(Document and screenshot pointing entries)
----

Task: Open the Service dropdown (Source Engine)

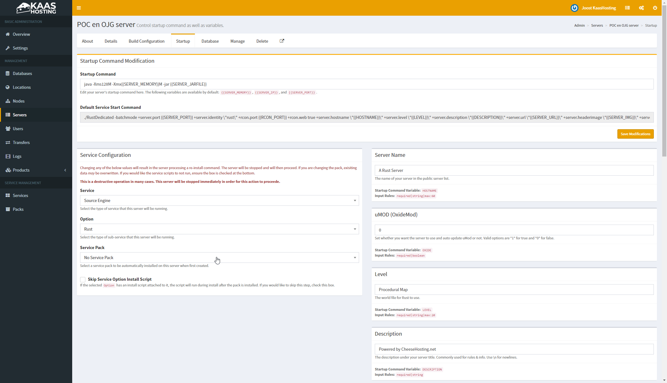Action: [219, 200]
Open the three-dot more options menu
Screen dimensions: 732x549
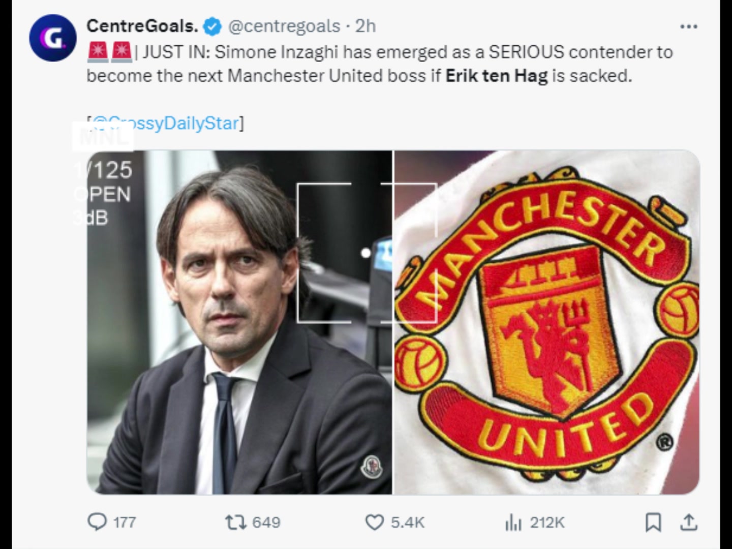(689, 26)
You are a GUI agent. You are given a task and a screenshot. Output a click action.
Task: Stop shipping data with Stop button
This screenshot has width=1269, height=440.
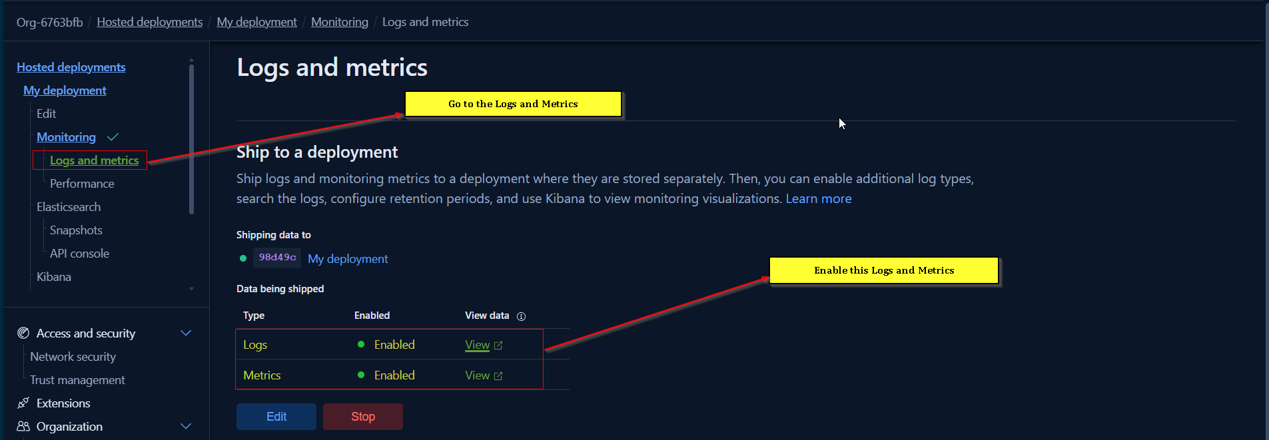click(x=362, y=417)
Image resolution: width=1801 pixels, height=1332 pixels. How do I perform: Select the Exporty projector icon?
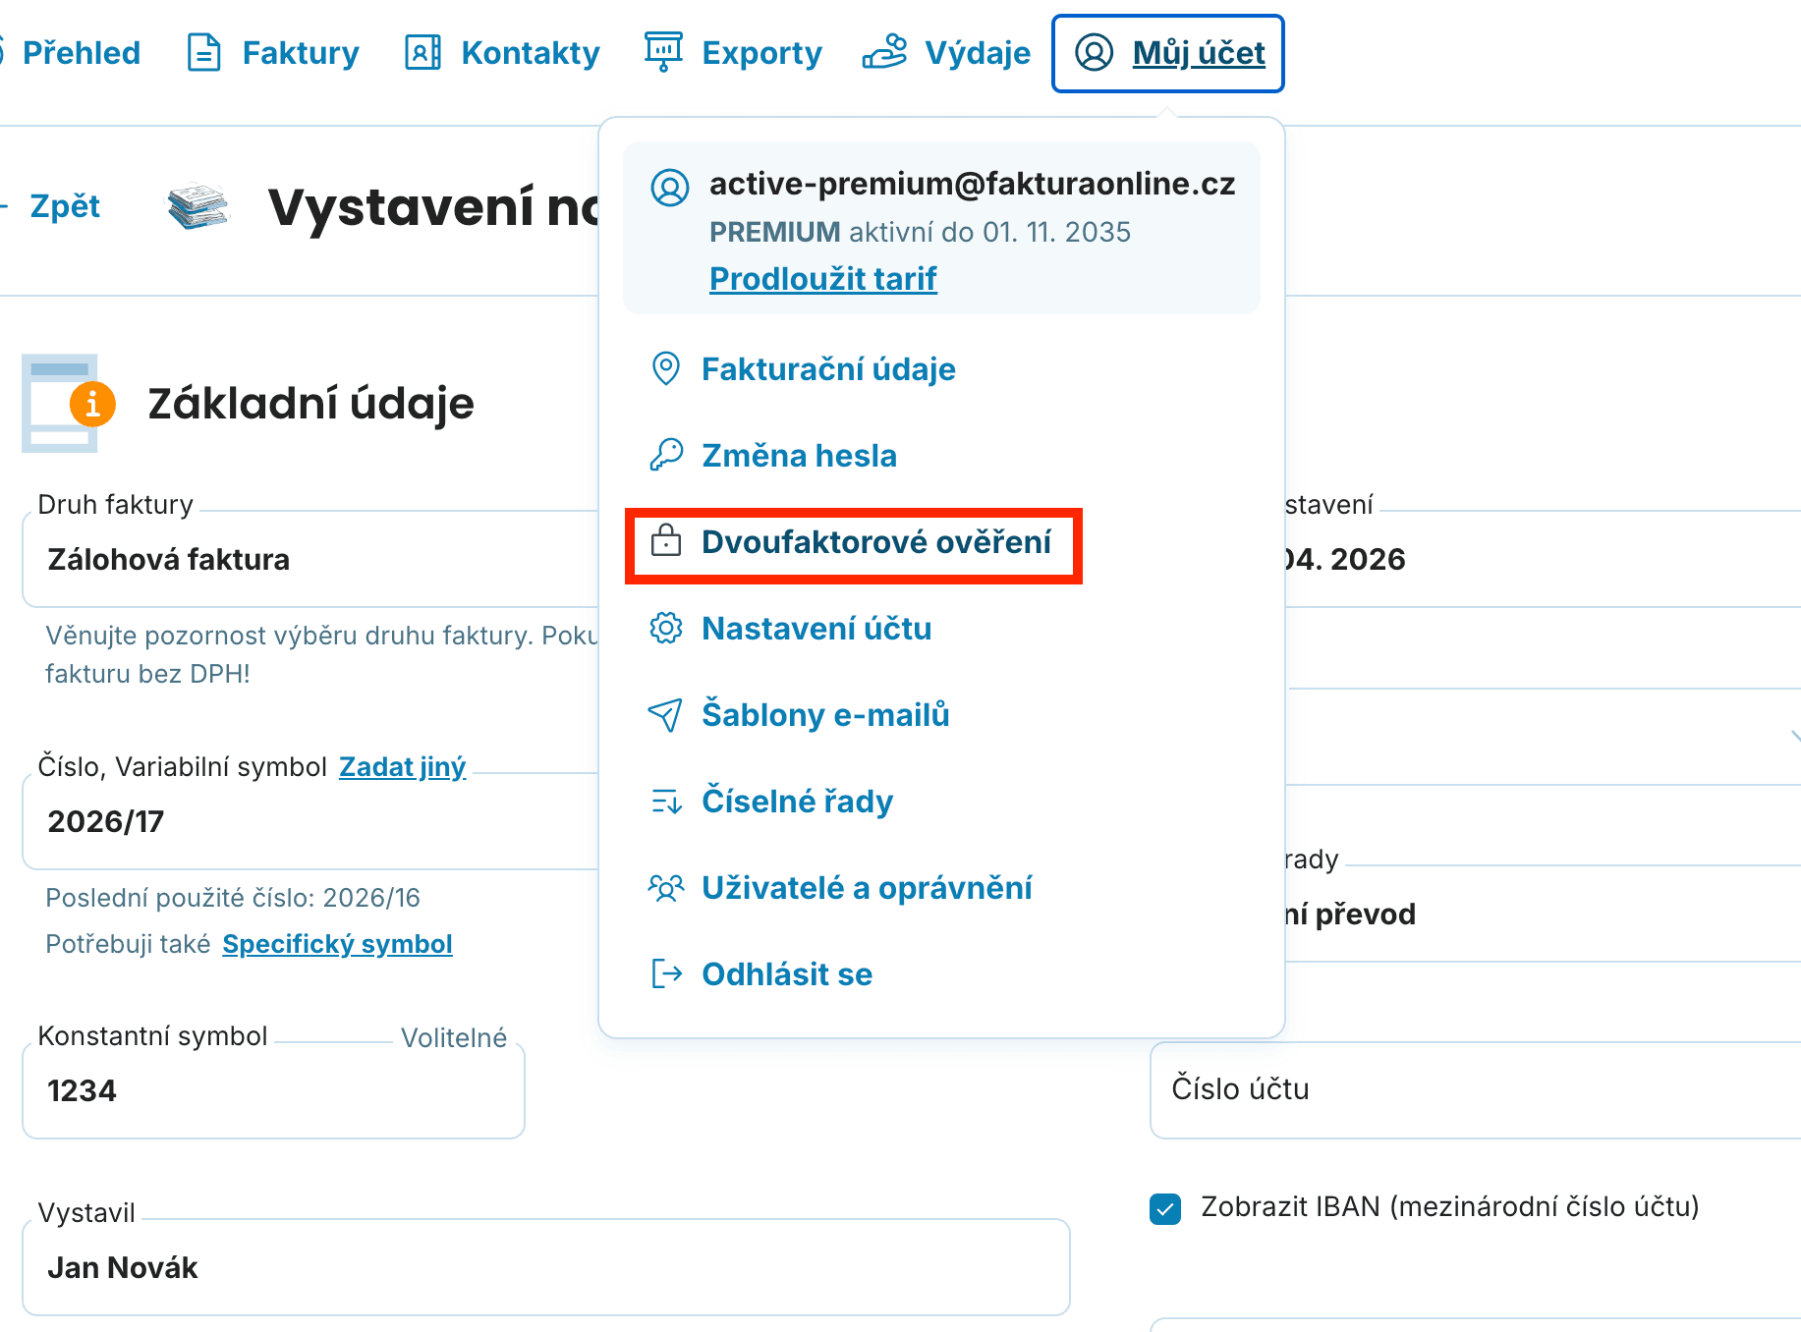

----

• _What you need to do_: Edit the listing by replacing every occurrence of "screenshot" with "screen capture" and keeping everything else the same. Leave out the pictures.

• _The reply_:
Task: Open the Service dropdown (Source Engine)

Action: [219, 200]
Open the three-dot more options menu
Screen dimensions: 732x549
(689, 26)
You are a GUI agent. You are given a task and a screen capture. Output a click action.
Task: Stop shipping data with Stop button
This screen capture has width=1269, height=440.
click(x=362, y=417)
Image resolution: width=1801 pixels, height=1332 pixels. How do I perform: Select the Exporty projector icon?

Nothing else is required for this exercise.